A strategy for efficient solution-processed red circularly polarized luminescent organic light-emitting diodes (CPL-OLEDs) has been proposed. Two mCP-derived carbazole materials, Cz2Cz and 2Cz2Cz, were synthesized and utilized as electron donors for exploring exciplex formation with an electron acceptor PO-T2T. The PO-T2T:Cz2Cz (3:7) and PO-T2T:2Cz2Cz (3:7) blends exhibit high photoluminescence quantum yields (PLQYs) of 26–27% and effective thermally activated delayed fluorescence (TADF) behavior, giving the OLED devices with the electroluminescence centered at 506 nm and 503 nm, V_on of 4.8 V and 4.6 V, EQE_max of 6.38% and 7.30%, respectively.

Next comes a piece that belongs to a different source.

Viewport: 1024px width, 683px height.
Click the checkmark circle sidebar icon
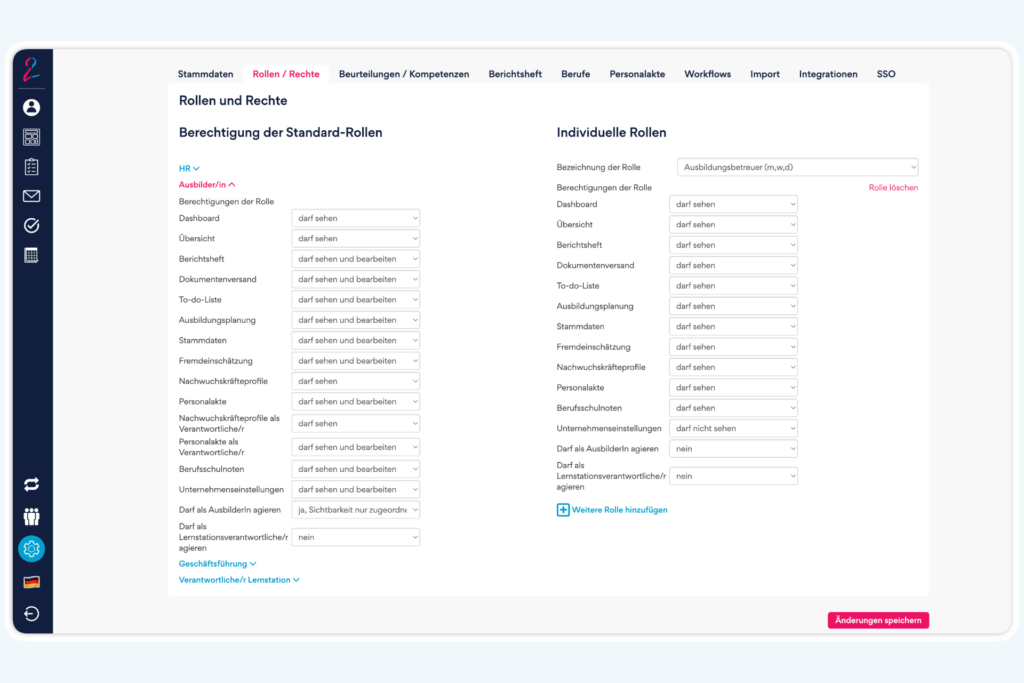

The well-overlapped emission of the exciplex-forming blends and the absorption of a newly designed chiral helicene–perylene diimide emitter 3 facilitates efficient Förster resonance energy transfer (FRET) process. Molecule 3 with excellent molecular rigidity exhibits red emission (630 nm) and strong CPL characteristic (|g_lum| ≈ 10^-3) in solution. The incorporation of 3 as a dopant dispersed into the exciplex-forming co-host matrix affords devices with red-emitting CPL-OLEDs with EQE_max of 1.41% and |g_EL| up to 1.1 × 10^-3. These results demonstrate that the synergistic combination of TADF-enabling exciplex-based co-hosts and chiral helicene emitter to achieve CPL-OLEDs is a versatile approach for advanced chiral optoelectronic application.